What is a Hamstring Strain?
The hamstrings are a set of three muscles located on the back of your leg. They attach up by your pelvis and extend down below your knee. A hamstring muscle strain is defined as an excessive stretch or rapid contraction of a muscle that results in damage to the muscle fibers.
- Grade I (minimal or first degree) involves damage to a small number of muscle fibers. The athlete typically has localized pain without any loss in muscle strength.
- Grade II (moderate or second degree) clear loss of strength coupled with pain reproduced with resistance.
- Grade III (severe or third degree) complete rupture of the muscle and loss of strength and function.
What causes a Hamstring Strain?
Muscle tear or strain commonly occurs during quick acceleration or deceleration movements. Hamstring strains are the most common soft tissue injury in recreational and sports activities that involve jumping, sprinting, or kicking.
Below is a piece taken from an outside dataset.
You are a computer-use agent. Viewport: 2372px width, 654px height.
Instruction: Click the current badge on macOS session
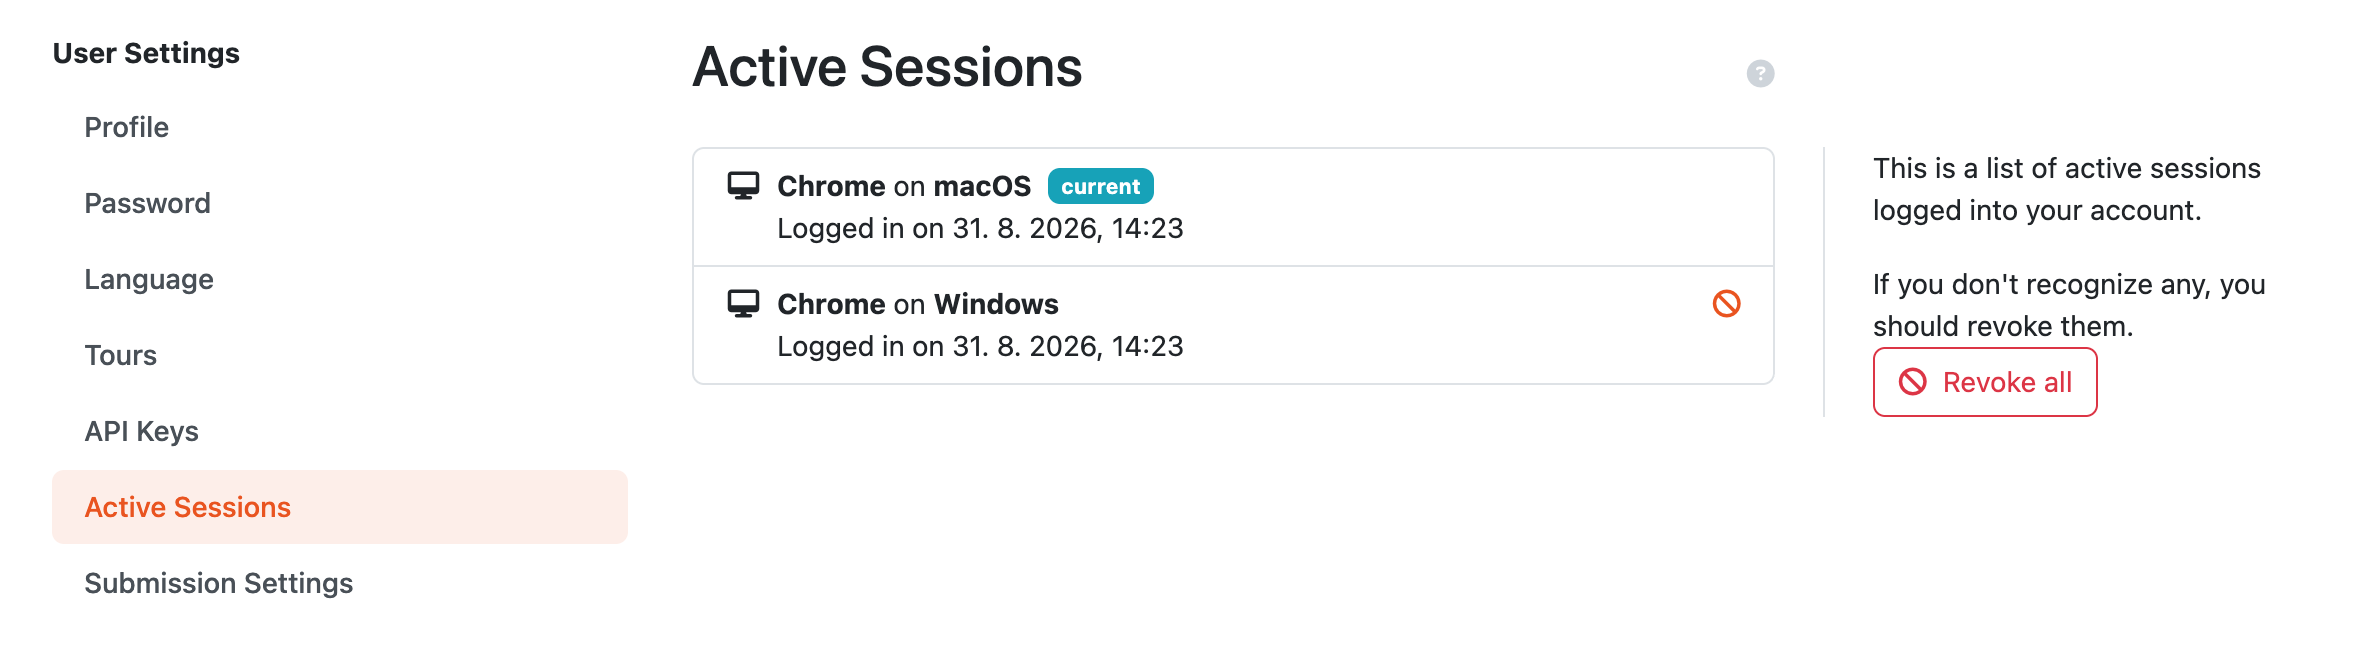(1100, 186)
They also have the highest rate of recurrence in sports ranging from 12-31%.
Signs and Symptoms
- Grade I - Patient may complain of soreness in the hamstring, some pain upon palpation and minimal swelling at the injury site.
- Grade II - Symptoms of that of Grade I but increased.
- Grade III - Patient may have experienced a "pop" at moment of injury, severe pain upon palpation, swelling at/around injury site and after several days bruising may be present.
RICE (rest, ice, compress and elevate) during the first 48hours after the initial injury.
After that time period we recommend heat, massage, and low level pain free exercises, followed by 15 minutes of ice. At Jump Start Physical Therapy we typically do not recommend stretching the hamstrings until you no longer have pain with resistance or palpation. We also recommend that the athlete not return to sport until he/she is pain free for 2 weeks with daily activities (walking, stairs, bending and reaching). We will assure that your athlete is ready to return to sport, by putting him/her through a battery of tests to ensure an optimal return to sports. As your pain decreases current research suggests that strengthening the hamstring muscles eccentrically may decrease your chances of a recurrence of this injury. In addition to strengthening the hamstrings we will address any other muscle imbalances that you may have. Other treatments available may include (compression shorts, various taping techniques, ace wraps, and neoprene sleeves).
Your physical therapist will give you specific guidelines for your individual needs.